BEGIN Extracted information

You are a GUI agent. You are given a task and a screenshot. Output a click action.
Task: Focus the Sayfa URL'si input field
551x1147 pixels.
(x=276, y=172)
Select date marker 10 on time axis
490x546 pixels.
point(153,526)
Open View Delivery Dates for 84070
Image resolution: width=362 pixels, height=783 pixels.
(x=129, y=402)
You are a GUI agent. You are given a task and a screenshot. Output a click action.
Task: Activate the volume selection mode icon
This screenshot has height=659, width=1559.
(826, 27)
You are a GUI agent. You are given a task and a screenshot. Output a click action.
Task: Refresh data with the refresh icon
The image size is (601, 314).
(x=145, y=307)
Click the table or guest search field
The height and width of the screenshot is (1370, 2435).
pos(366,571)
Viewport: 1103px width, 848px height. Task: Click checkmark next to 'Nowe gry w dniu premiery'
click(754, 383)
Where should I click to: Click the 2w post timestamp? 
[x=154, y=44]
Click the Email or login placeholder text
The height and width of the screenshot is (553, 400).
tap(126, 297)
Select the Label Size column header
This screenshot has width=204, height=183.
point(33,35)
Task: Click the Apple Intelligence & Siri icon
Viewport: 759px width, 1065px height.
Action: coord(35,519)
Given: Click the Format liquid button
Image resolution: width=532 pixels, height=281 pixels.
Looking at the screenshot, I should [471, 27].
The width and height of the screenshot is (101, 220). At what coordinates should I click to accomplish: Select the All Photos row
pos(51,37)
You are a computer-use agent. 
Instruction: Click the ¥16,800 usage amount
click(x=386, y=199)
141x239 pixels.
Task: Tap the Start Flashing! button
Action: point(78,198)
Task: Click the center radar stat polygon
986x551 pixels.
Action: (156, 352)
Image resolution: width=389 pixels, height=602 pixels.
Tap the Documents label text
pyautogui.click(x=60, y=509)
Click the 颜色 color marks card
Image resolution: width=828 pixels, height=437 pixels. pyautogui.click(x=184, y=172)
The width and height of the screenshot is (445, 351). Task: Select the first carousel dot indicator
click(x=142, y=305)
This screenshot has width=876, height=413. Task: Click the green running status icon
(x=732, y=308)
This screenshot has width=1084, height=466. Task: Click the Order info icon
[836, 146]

END Extracted information

Brief → Write every entry out again. Keep each one exact.

Your solution →
You are a GUI agent. You are given a task and a screenshot. Output a click action.
Task: Focus the Sayfa URL'si input field
551x1147 pixels.
(x=276, y=172)
Select date marker 10 on time axis
490x546 pixels.
point(153,526)
Open View Delivery Dates for 84070
Image resolution: width=362 pixels, height=783 pixels.
(x=129, y=402)
You are a GUI agent. You are given a task and a screenshot. Output a click action.
Task: Activate the volume selection mode icon
This screenshot has height=659, width=1559.
(826, 27)
You are a GUI agent. You are given a task and a screenshot. Output a click action.
Task: Refresh data with the refresh icon
The image size is (601, 314).
(x=145, y=307)
Click the table or guest search field
The height and width of the screenshot is (1370, 2435).
pos(366,571)
Viewport: 1103px width, 848px height. Task: Click checkmark next to 'Nowe gry w dniu premiery'
click(754, 383)
Where should I click to: Click the 2w post timestamp? 
[x=154, y=44]
Click the Email or login placeholder text
The height and width of the screenshot is (553, 400).
tap(126, 297)
Select the Label Size column header
This screenshot has width=204, height=183.
point(33,35)
Task: Click the Apple Intelligence & Siri icon
Viewport: 759px width, 1065px height.
Action: coord(35,519)
Given: Click the Format liquid button
Image resolution: width=532 pixels, height=281 pixels.
Looking at the screenshot, I should [471, 27].
The width and height of the screenshot is (101, 220). At what coordinates should I click to accomplish: Select the All Photos row
pos(51,37)
You are a computer-use agent. 
Instruction: Click the ¥16,800 usage amount
click(x=386, y=199)
141x239 pixels.
Task: Tap the Start Flashing! button
Action: point(78,198)
Task: Click the center radar stat polygon
986x551 pixels.
Action: (156, 352)
Image resolution: width=389 pixels, height=602 pixels.
Tap the Documents label text
pyautogui.click(x=60, y=509)
Click the 颜色 color marks card
Image resolution: width=828 pixels, height=437 pixels. pyautogui.click(x=184, y=172)
The width and height of the screenshot is (445, 351). Task: Select the first carousel dot indicator
click(x=142, y=305)
This screenshot has width=876, height=413. Task: Click the green running status icon
(x=732, y=308)
This screenshot has width=1084, height=466. Task: Click the Order info icon
[836, 146]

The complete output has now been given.